Wednesday, November 4, 2009

Breast cancer changes with spread

A mammogram is used to detect breast lesions.

Nearly 40% of breast cancer tumours change form when they spread, a UK study shows.

The researchers say this could mean that patients require changes to their treatment regime.

They analysed 211 tumours which had spread to the lymph nodes in the armpit - the place where breast cancer tends to migrate first.

The study, by Breakthrough Breast Cancer scientists in Edinburgh, appears in Annals of Oncology.

Breast cancer is a complex disease with many different types which can be treated in different ways.

Breast cancer spreads to the lymph nodes in about 40% of the 46,000 women diagnosed with breast cancer in the UK each year.

Cancer cells which spread in this way are often more difficult to treat than those in the breast - so it is vital that women receive the most appropriate treatment.

Researchers were surprised to find the disease changed in such a high proportion of patients, and in so many ways, when it had spread.

For example, 20 tumours changed from oestrogen receptor (ER) negative to ER positive.

This change would mean hormone therapies such as tamoxifen, which would not have worked for the original tumour, could help treat the disease if it has spread.

Other tumours changed from ER positive to ER negative, which suggests those patients may be given treatments which will not benefit them - experiencing side-effects unnecessarily.

Surprising result

Lead researcher Dr Dana Faratian said: "We were surprised that such a high proportion of tumours change form when they spread beyond the breast.

"This suggests there is a need to test which type of disease a woman has in the lymph nodes, because it could radically alter the course of treatment she receives.

"We now need a clinical trial to see how these results could benefit patients."

Professor David Harrison, director of the Breakthrough Breast Cancer Research Unit, said: "This research may show why some women whose cancer has spread to the lymph nodes do not respond to treatment.

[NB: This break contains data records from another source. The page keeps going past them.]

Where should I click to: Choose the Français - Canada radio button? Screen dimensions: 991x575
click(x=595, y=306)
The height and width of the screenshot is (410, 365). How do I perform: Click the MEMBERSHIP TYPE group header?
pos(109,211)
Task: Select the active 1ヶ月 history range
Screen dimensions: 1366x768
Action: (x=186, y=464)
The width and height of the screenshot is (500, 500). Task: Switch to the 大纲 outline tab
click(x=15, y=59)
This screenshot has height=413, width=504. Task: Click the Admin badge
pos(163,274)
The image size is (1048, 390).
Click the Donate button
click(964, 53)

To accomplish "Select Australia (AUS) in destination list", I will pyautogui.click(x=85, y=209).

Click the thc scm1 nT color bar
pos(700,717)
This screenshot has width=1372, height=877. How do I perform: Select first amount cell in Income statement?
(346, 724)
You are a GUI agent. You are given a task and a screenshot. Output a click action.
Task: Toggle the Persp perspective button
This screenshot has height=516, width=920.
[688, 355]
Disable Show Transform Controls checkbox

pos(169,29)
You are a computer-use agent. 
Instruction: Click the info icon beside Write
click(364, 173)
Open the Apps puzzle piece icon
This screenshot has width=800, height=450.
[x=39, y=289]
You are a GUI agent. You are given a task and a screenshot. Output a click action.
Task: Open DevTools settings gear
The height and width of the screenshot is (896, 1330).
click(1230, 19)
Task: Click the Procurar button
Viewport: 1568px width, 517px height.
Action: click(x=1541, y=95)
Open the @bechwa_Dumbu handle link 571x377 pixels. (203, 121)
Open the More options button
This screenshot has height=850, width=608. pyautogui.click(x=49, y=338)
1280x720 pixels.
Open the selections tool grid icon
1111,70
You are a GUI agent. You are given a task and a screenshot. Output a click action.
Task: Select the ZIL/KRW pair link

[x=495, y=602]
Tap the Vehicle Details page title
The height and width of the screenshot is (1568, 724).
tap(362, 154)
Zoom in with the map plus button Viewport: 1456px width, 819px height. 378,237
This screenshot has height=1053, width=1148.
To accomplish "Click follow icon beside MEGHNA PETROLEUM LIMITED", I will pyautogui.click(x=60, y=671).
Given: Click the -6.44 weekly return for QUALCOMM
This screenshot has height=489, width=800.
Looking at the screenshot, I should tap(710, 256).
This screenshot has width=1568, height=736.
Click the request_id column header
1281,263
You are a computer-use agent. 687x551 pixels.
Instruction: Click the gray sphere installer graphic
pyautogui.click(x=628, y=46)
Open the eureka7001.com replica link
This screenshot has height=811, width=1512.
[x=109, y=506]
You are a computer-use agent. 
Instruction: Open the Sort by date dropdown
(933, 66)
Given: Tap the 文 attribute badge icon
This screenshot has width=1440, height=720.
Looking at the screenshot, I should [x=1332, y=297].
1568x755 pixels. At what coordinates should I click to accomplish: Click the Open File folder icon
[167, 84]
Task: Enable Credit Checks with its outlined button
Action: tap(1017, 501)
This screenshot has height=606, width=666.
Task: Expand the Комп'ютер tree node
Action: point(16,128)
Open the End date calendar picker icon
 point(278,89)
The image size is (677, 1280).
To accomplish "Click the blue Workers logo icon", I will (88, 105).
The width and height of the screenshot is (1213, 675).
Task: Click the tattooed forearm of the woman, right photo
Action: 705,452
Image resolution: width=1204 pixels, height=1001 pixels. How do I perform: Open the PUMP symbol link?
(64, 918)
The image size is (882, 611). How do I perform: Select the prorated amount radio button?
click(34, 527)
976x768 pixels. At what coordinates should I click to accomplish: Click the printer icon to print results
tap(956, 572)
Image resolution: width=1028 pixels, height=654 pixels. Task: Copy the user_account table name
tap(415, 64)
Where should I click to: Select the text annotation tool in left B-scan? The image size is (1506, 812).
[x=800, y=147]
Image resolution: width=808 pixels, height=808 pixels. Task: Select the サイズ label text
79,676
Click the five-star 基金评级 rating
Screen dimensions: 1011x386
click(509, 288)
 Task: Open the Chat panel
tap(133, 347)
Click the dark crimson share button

"With an additional test we may be able to treat women more effectively and also make more efficient use of NHS resources."

The researchers stress that a clinical trial needs to be carried out to fully evaluate the benefits of testing cancer cells in the lymph nodes before it can be approved for use on the NHS.

Breast cancer accounts for nearly one in three of all female cancers and one in nine women in the UK will develop breast cancer at some point in their lifetime.